* WRITTEN REQUEST
Rewrite the rows from the line containing "Open the domain" through the last of the rows, inclusive, changing "dropdown" to "drop-down" and leaving everything else as it is. Omit the pictures from your answer.

[Start]

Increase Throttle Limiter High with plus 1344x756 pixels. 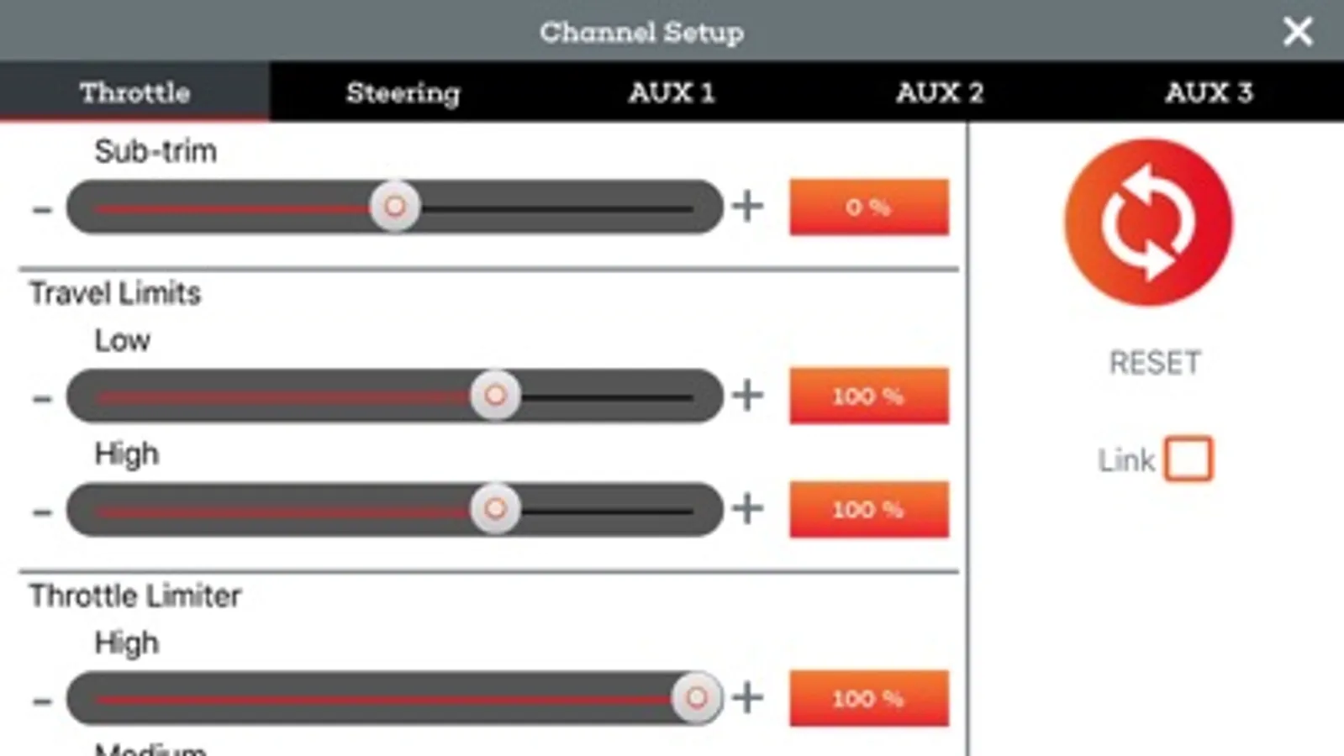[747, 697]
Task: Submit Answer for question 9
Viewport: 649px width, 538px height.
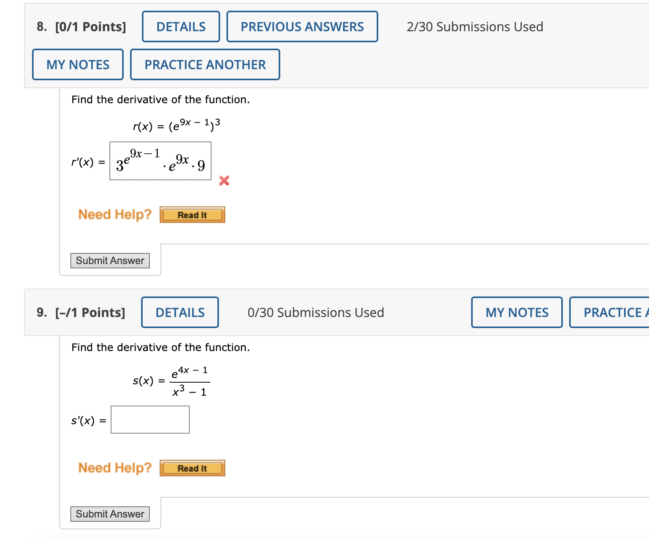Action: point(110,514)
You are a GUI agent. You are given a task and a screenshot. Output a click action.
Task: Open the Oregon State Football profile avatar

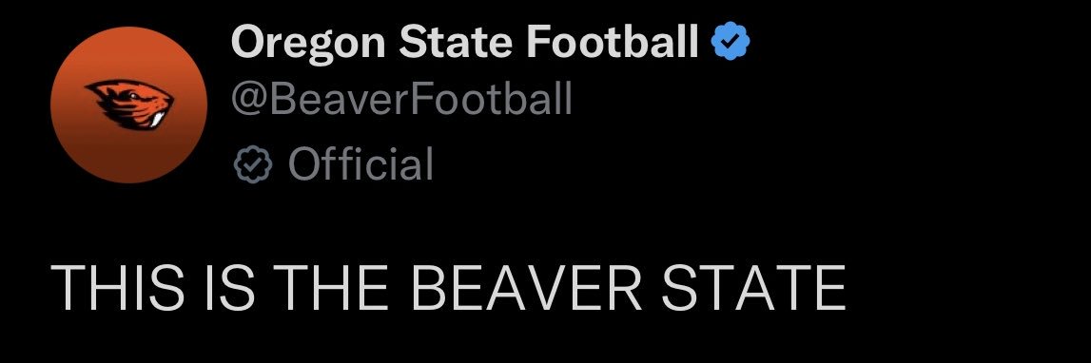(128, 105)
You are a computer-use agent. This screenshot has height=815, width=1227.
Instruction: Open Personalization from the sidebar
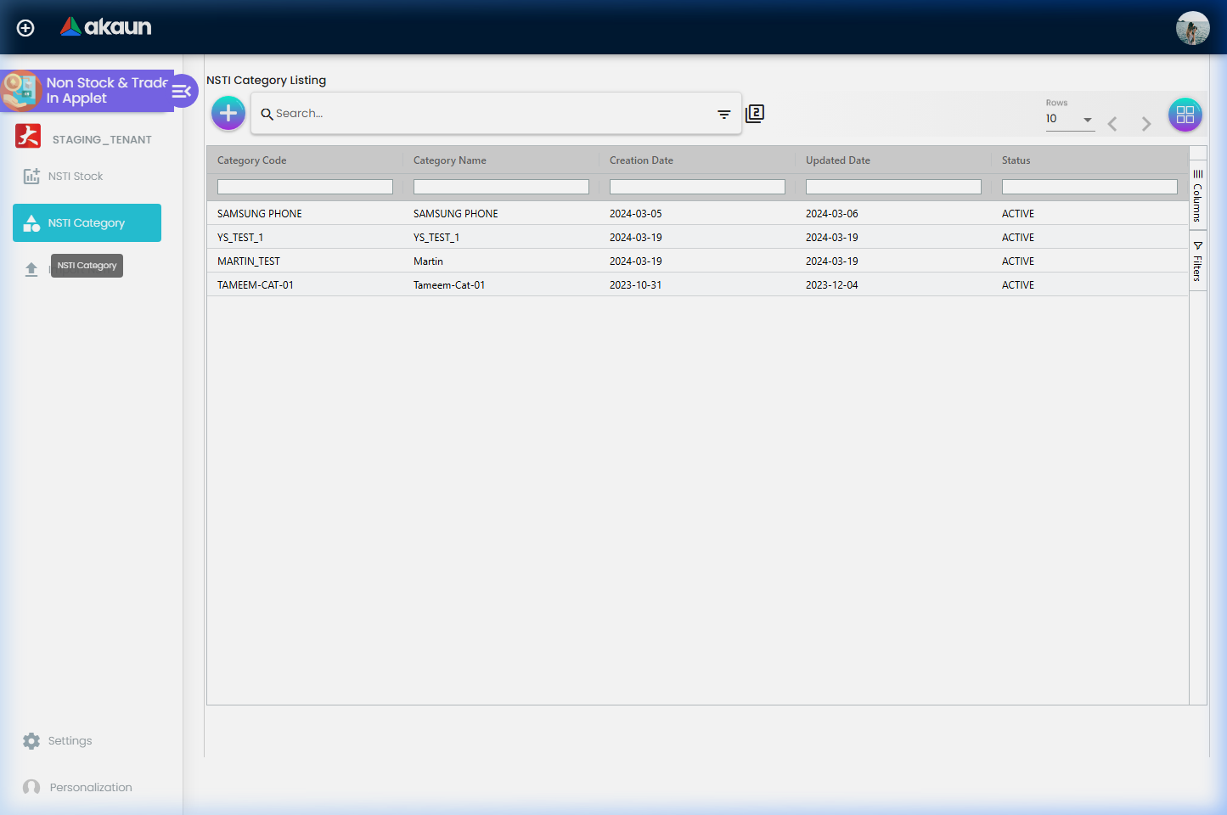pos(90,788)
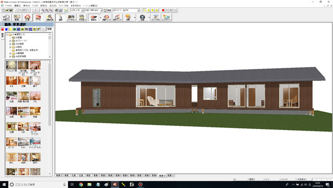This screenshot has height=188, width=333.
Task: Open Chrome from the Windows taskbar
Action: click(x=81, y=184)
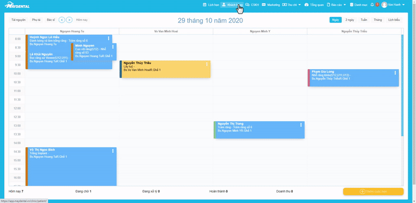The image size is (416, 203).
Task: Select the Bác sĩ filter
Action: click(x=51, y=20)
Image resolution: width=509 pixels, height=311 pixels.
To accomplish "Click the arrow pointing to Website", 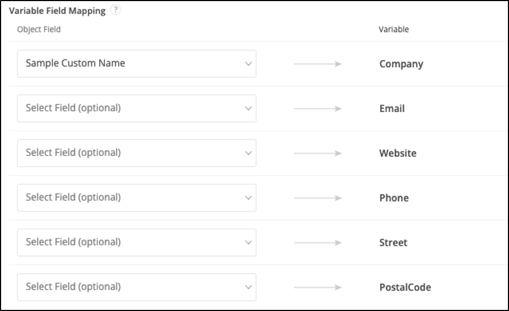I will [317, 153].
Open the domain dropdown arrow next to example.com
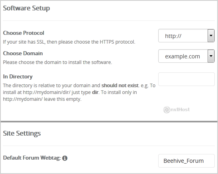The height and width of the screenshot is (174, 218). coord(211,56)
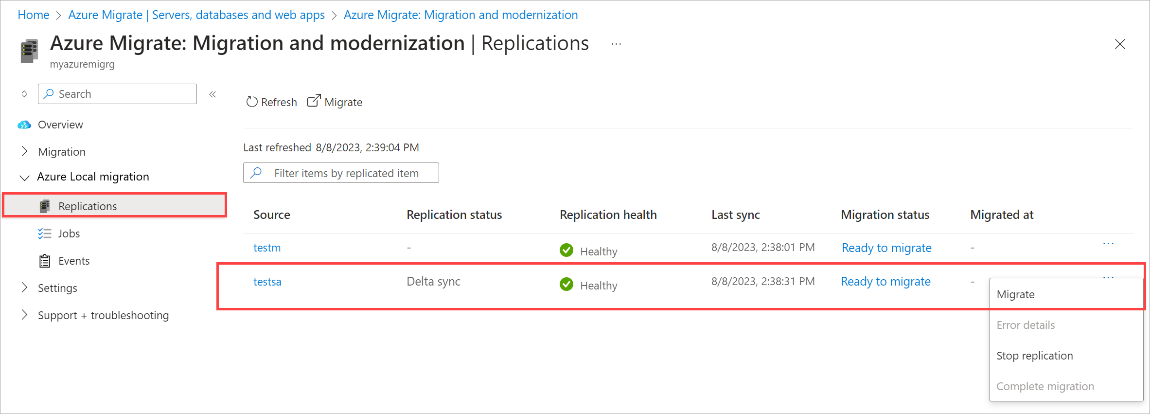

[End]

* ANSWER IN FULL
Open the domain drop-down arrow next to example.com
The height and width of the screenshot is (174, 218). coord(211,56)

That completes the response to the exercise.